Offline the disk moves quite quickly.

Online it takes much longer.
Hi,
since this is your last post in your thread, I assume you figured it out somehow - I am in similar scenario, only two years later :) So my question is - have you found cure or choose different working model? Because online move from one shared storage to another makes me sick... Testing in my case is online move 80GB qcow2 disk from one shared storage to another. Weird thing is - it takes 4 minutes to write it from NVMe to EMC VNXe3200 storage, but 12 minutes to SLES Supermicro server. Rsync 80GB file to this SLES Supermicro server takes only 4 minutes. So it is not network related I guess, but some combination of proxmox <-> sles nfs server "out of tune" instruments. But what to tune? Tried different NFS mount params, different sysctl tcp mem params, no significant improvement. We want to move our VMs to SLES server in HA and keep EMC only for backups, but writes to EMC are so much faster that it feels strange move for now. So any clue would be greatly appreciated.

Thank you.
 
Just my 2 cents, move disk is still is insanely slow. 200-300mbps moving from a Synology NAS to local zfs via an 10gb connection.
And that is when no other network traffic is happening.
All other sync options, like replication and backup are up to speed - it's just the move disk thing that is stuck in the last century.
 
move disk is still is insanely slow. 200-300mbps moving from a Synology NAS to local zfs

millibits per second?
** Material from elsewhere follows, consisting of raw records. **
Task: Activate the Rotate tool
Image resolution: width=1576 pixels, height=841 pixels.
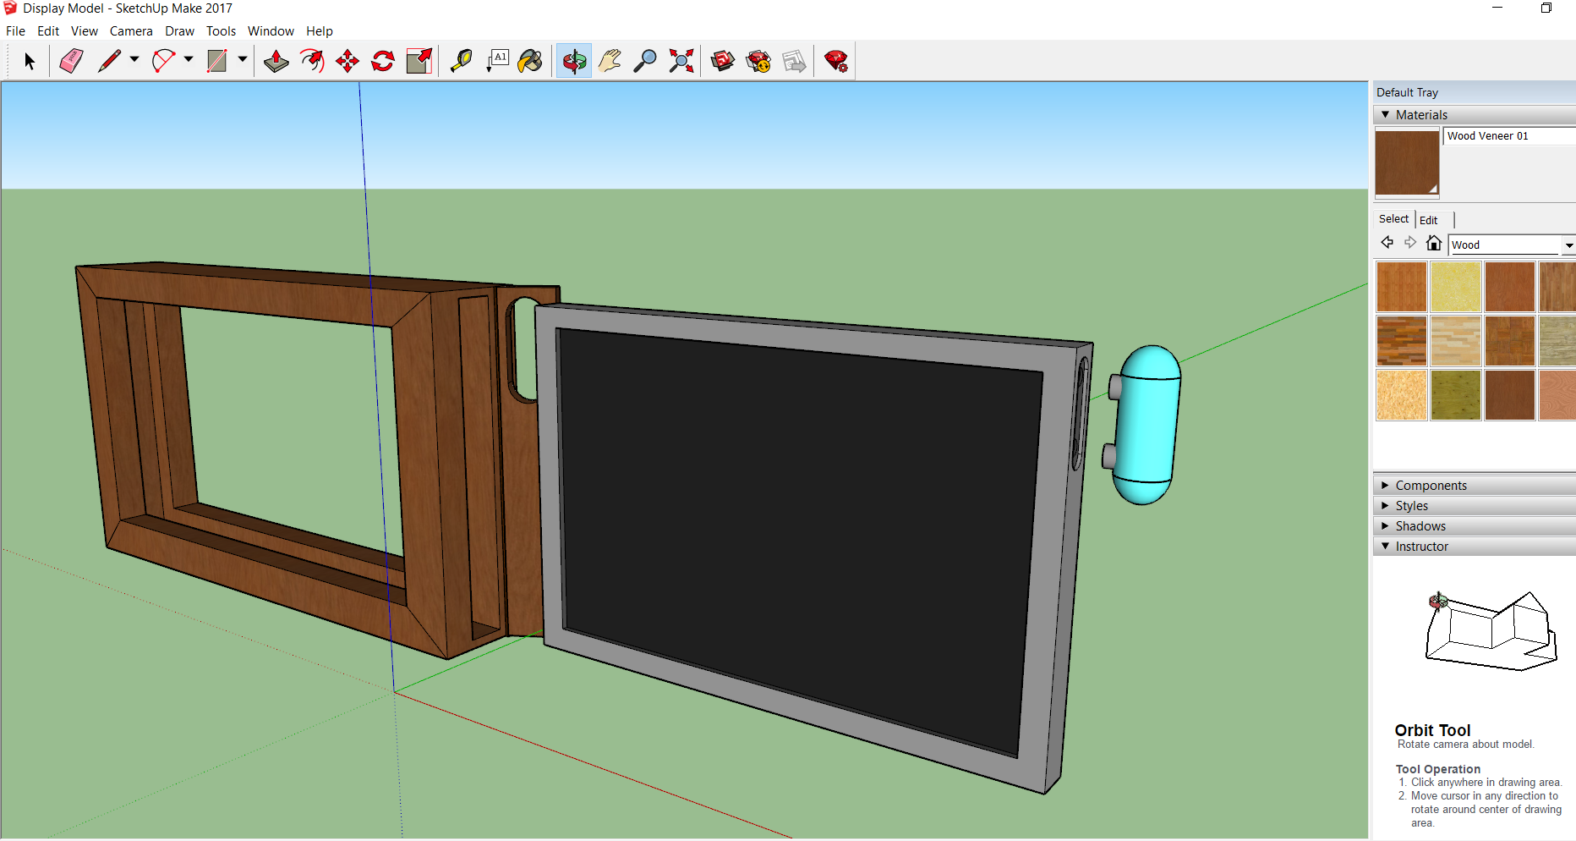Action: pyautogui.click(x=383, y=60)
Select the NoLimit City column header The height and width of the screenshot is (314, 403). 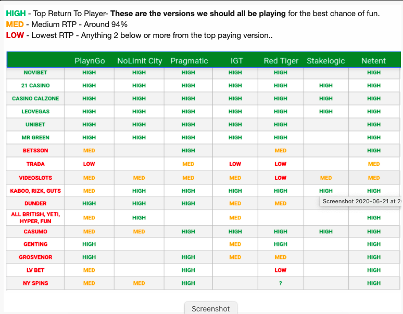pyautogui.click(x=140, y=61)
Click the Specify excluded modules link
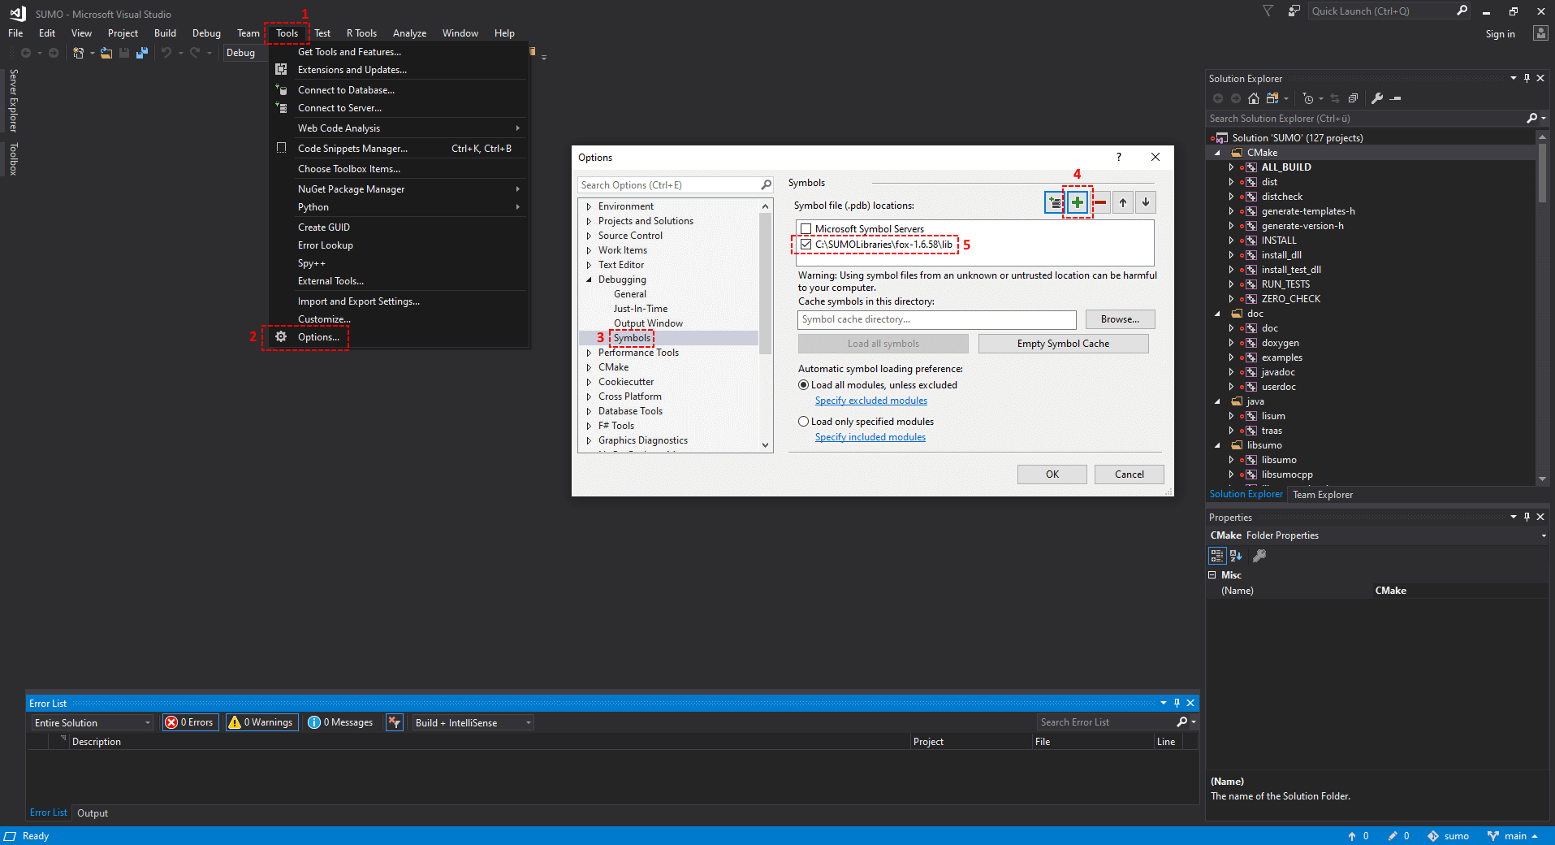 (870, 401)
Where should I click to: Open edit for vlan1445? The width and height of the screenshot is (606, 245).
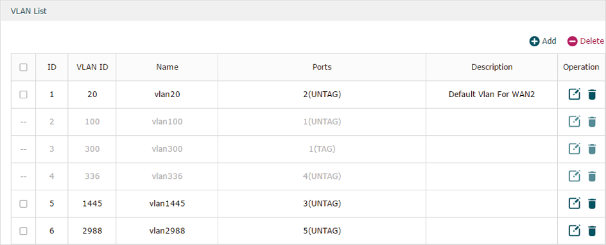point(575,203)
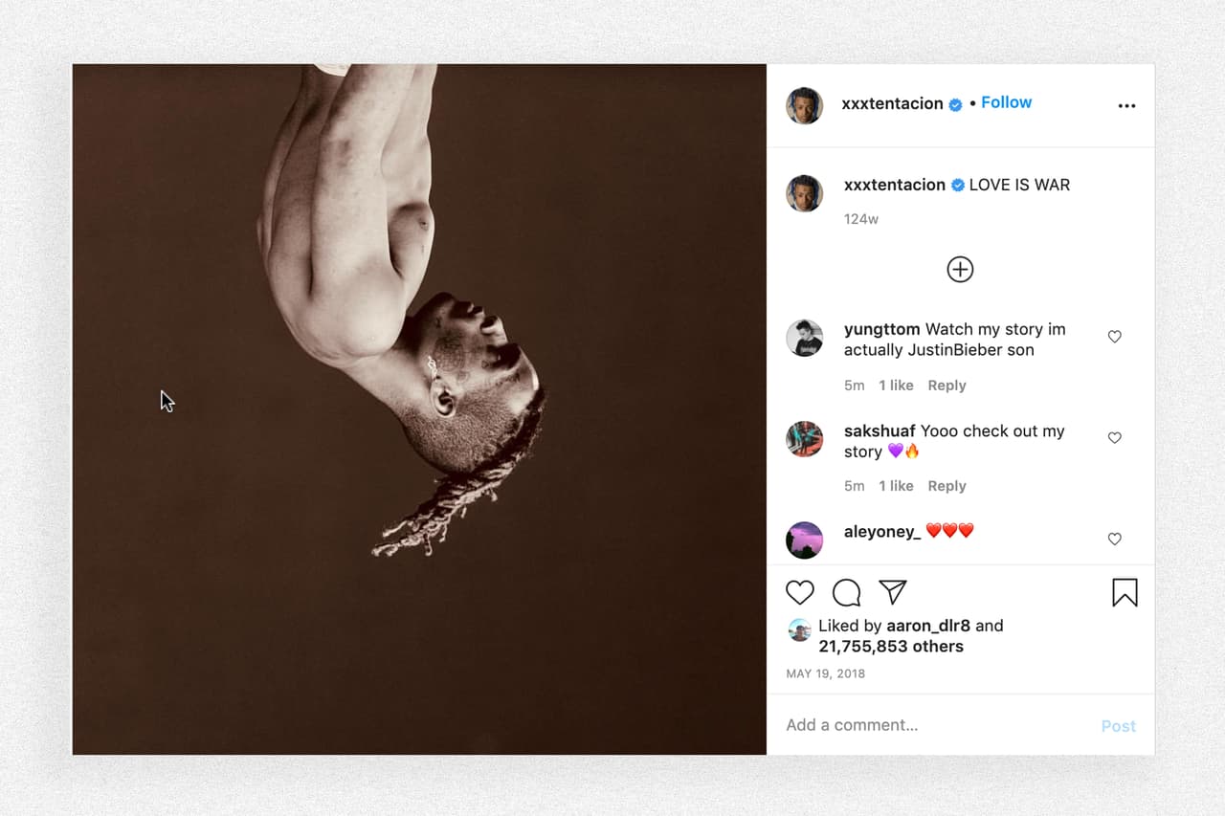Open sakshuaf's profile avatar
Viewport: 1225px width, 816px height.
804,439
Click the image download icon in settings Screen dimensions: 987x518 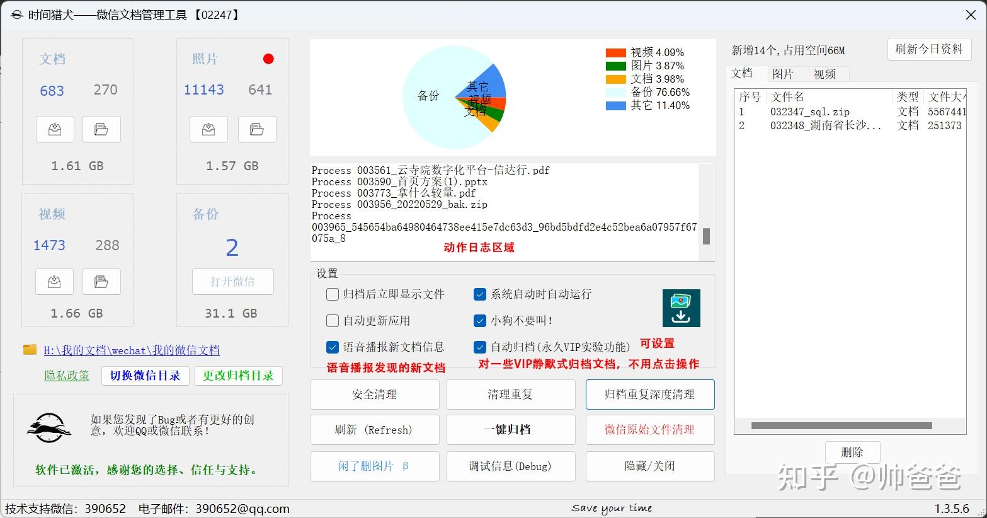[x=681, y=308]
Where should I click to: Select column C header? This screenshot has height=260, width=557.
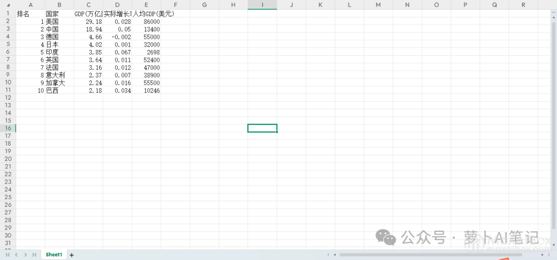point(88,5)
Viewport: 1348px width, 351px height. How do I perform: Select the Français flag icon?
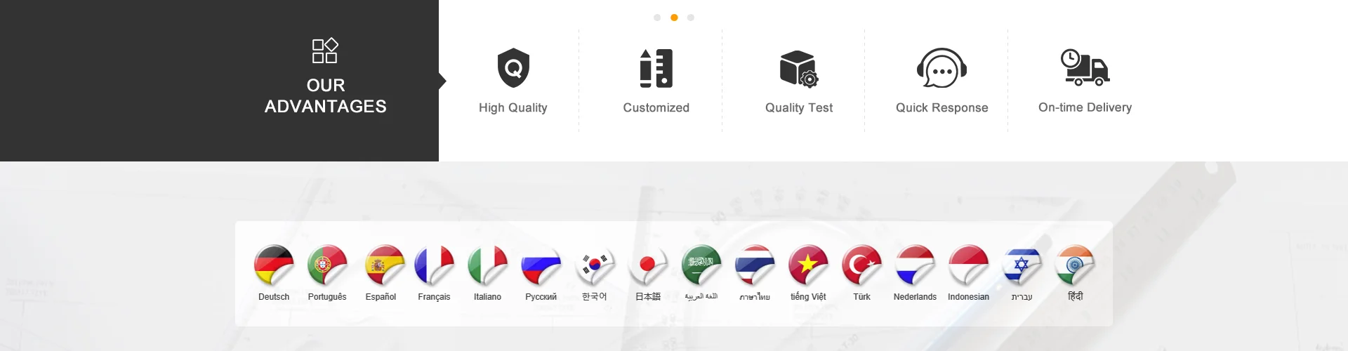[x=434, y=265]
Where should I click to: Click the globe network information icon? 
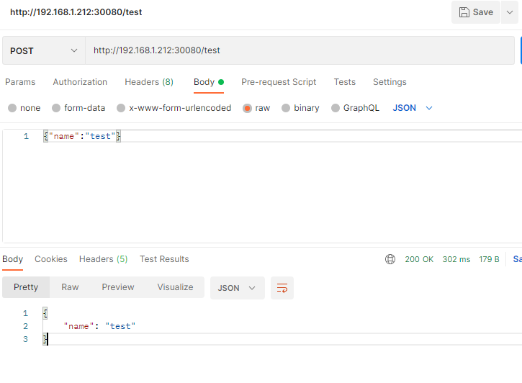point(390,259)
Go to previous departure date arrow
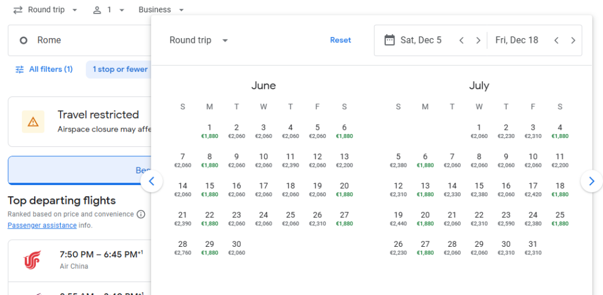 coord(462,41)
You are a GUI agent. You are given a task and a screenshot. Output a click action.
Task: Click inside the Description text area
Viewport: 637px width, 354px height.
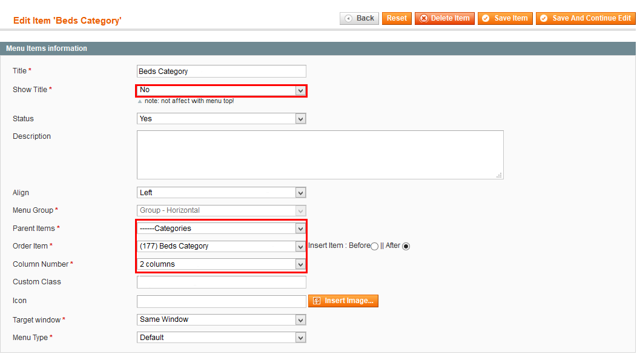(x=320, y=155)
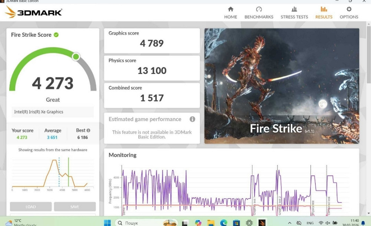
Task: Click the Intel Iris Xe Graphics label
Action: pyautogui.click(x=39, y=112)

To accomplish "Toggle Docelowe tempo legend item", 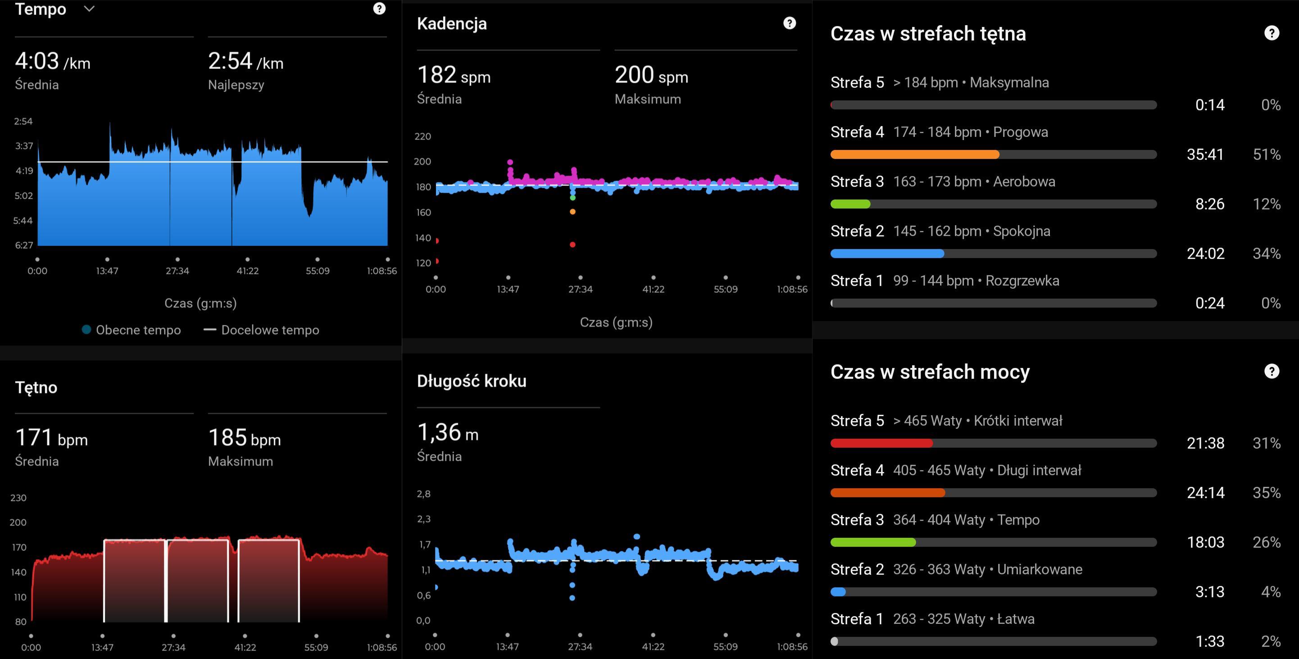I will [x=261, y=330].
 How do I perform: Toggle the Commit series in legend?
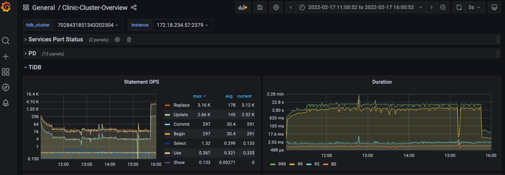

Did you mean MBps=MegaByte? (Capitalization is important, for example Mbps=Megabits is used for wirespeed and so on. Yeah, nitpicking, sorry...)

Two details to check:
  • the source must be able to deliver; probably your last sentence implies that it does
  • migration may be configured to use a limit: "Datacenter --> Options --> Bandwidth Limits" - perhaps you had tested this and forgot it...?
How is you storage inside the Synology configured? What kind of devices and which filesystems? If rotating rust: with or w/o speedy metadata devices?

And of course your local zfs needs to be able to actually write with the speed you seem to expect, both bandwidth and IOPS-wise.
  • did you run "fio" with a comparable large chunk of testdata to confirm this?
  • how is the Pool organized? (Mirrors?)
  • is it "Enterprise SSDs" with PLP? A cheap consumer SSD may not be able to write with 200 MB/s for more than some handful of seconds...

Disclaimer: just guessing - you gave zero information about your devices!